J’ai découvert le JDR grâce à une amie, durant ma première année de fac (en 2010). Après une rupture difficile, j’avais besoin de changer d’air et elle m’a donc entraînée avec elle dans l’une des grosses assos (principalement étudiante) de la ville, avec l’idée de me faire rencontrer du monde.

Depuis, je fais un peu de JDR, toujours en tant que joueuse et j’aime vraiment beaucoup ça. J’ai même un peu fait de GN. Même s’il y a eu des expériences plus agréables que d’autres, j’ai eu la chance de ne jamais subir de situations aussi extrêmes et désobligeantes que celles que j’ai pu lire sur ce site.

La chance ?

Non. A bien y regarder, je me rends maintenant compte que j’ai toujours été très bien protégée. Dans cette asso, mon amie m’a guidée et menée vers des MJ qui étaient des gens bien, qui s’entouraient eux-mêmes de joueurs très agréables. Rapidement les parties ne se faisaient plus dans les locaux de l’asso, mais dans des appartements privés et j’ai ensuite surtout joué avec des amis ou des amis d’amis.

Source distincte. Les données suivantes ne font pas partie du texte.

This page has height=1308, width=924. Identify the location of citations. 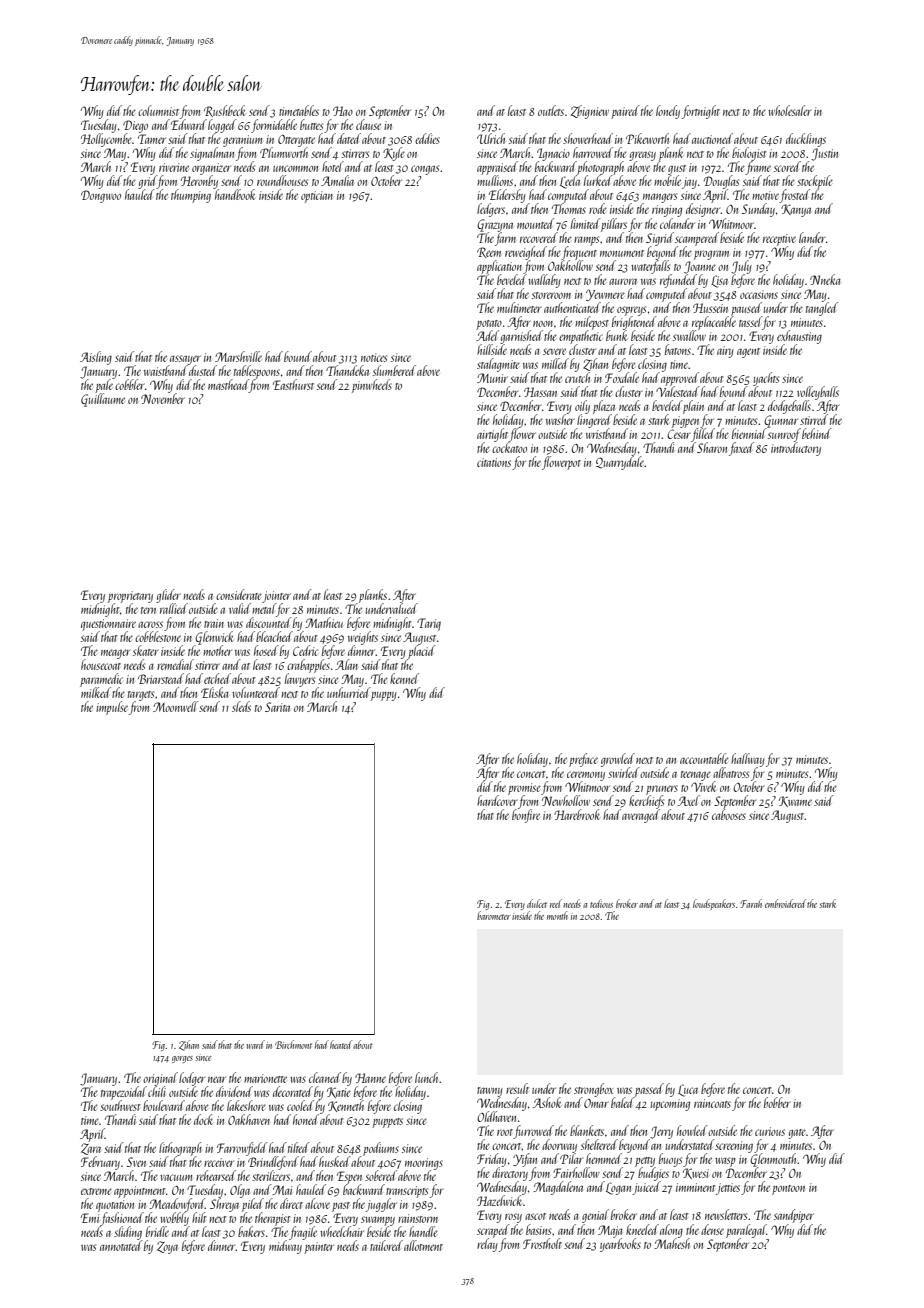
(494, 462).
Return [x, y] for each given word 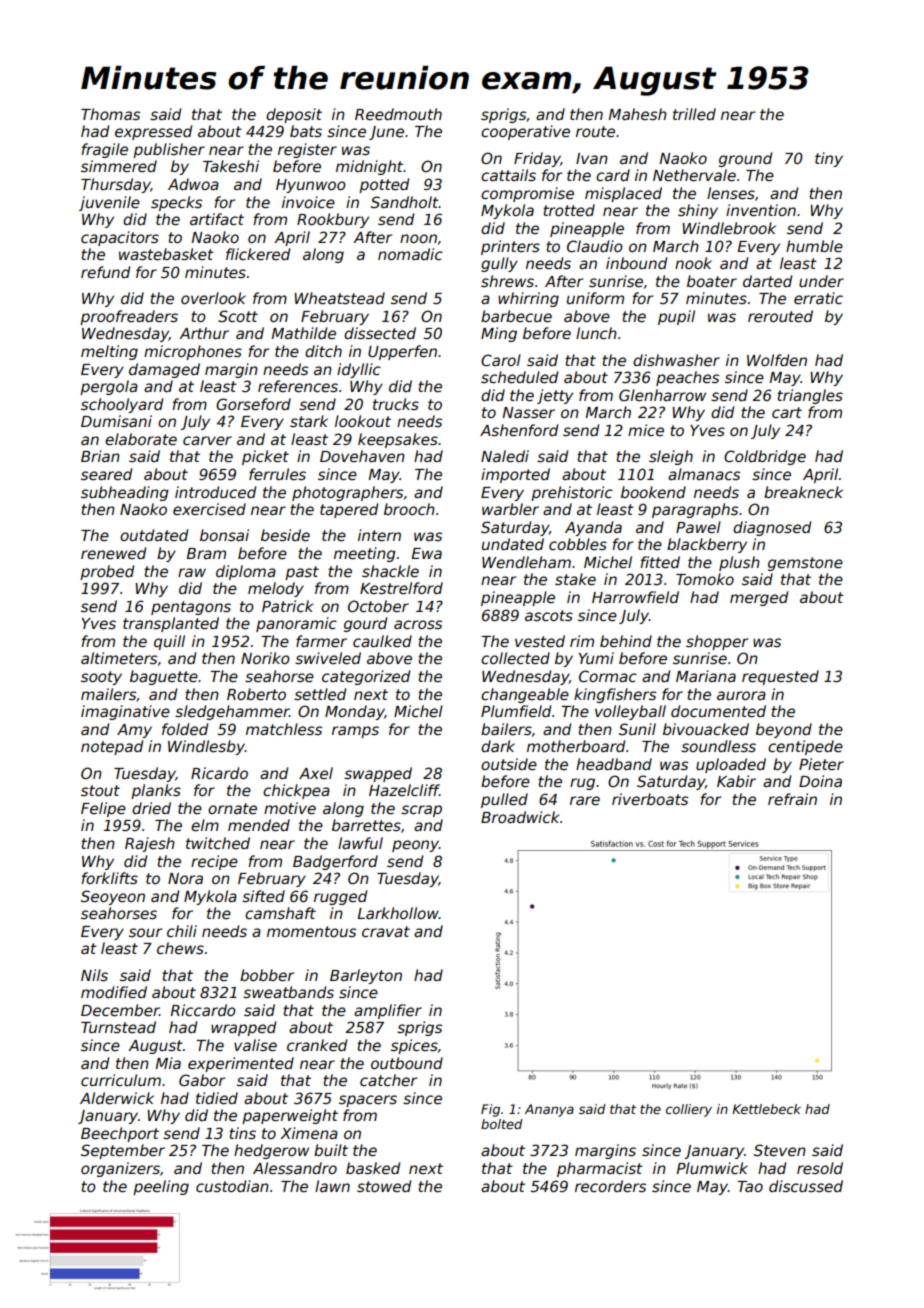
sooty [101, 678]
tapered [349, 510]
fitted [660, 562]
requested [780, 677]
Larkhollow [398, 913]
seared [106, 474]
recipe [214, 862]
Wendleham [526, 562]
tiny [829, 159]
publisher [169, 150]
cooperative [525, 132]
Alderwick [117, 1098]
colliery [689, 1110]
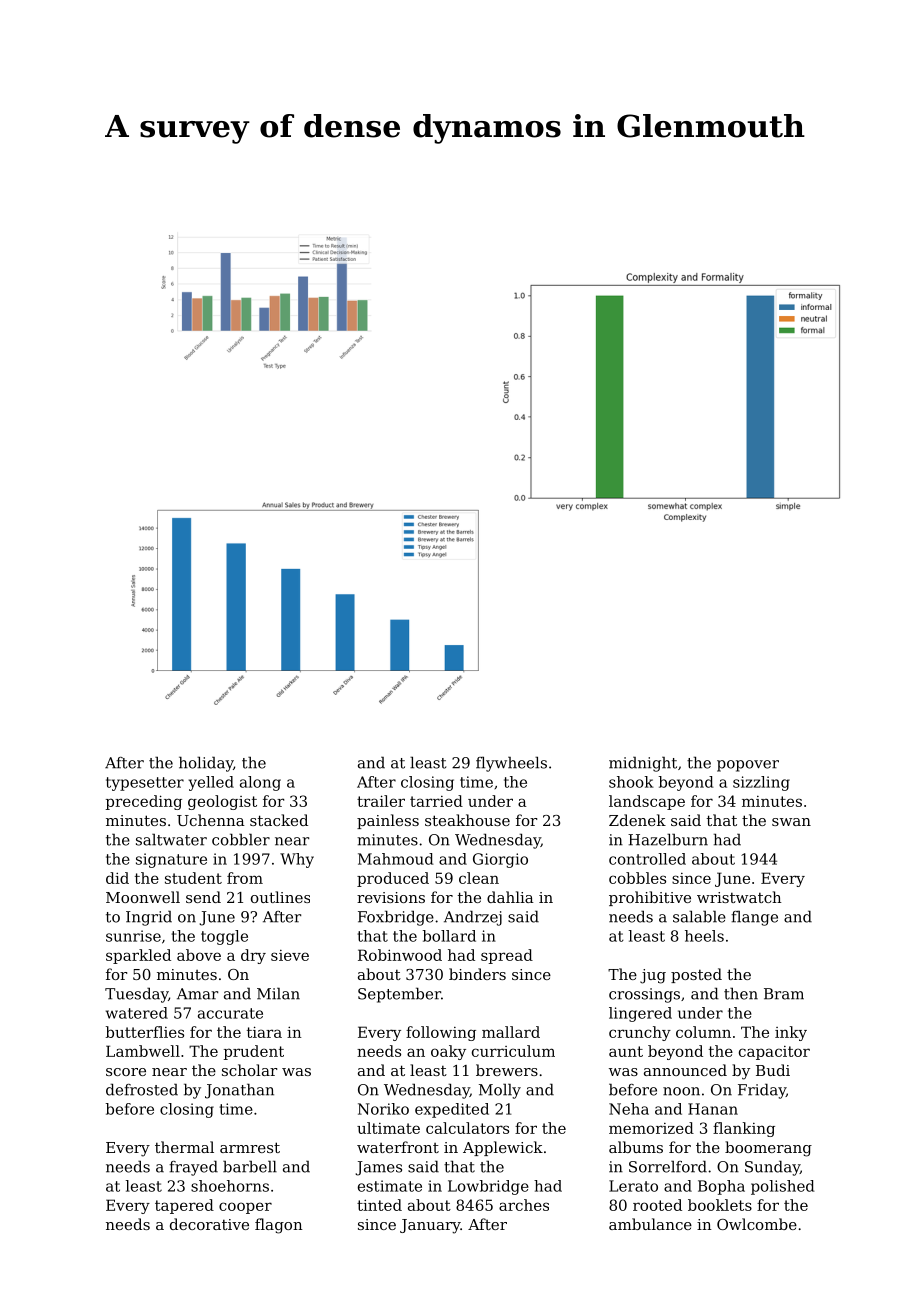 This image has height=1308, width=924. Describe the element at coordinates (748, 766) in the image. I see `popover` at that location.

Mais il y a tout de même quelque chose que je voudrais partager ici. Je me souviens très bien qu’à l’association, tout se savait. Nous étions assez nombreuses à constituer la gente féminine, et chacune savait pertinemment quel mec était un gros lourd, lequel était un tripoteur, quel MJ était mal à l’aise en présence d’une femme, bref, qui était abordable et qui il valait mieux éviter. La plupart des hommes gravitant dans l’asso étaient aussi assez bien informés de ça. La question que je me pose aujourd’hui, c’est celle-ci : pourquoi on les laissait faire ? Qu’est-ce qui arrive quand une fille débarque là et tombe sur l’un d’entre eux sans être prévenue à l’avance ou protégée par quelqu’un ? Pourquoi personne ne les remettait à leur place tout en sachant pertinemment qu’ils dépassaient les bornes ?

Je regrette amèrement d’avoir détourné les yeux comme tout le monde.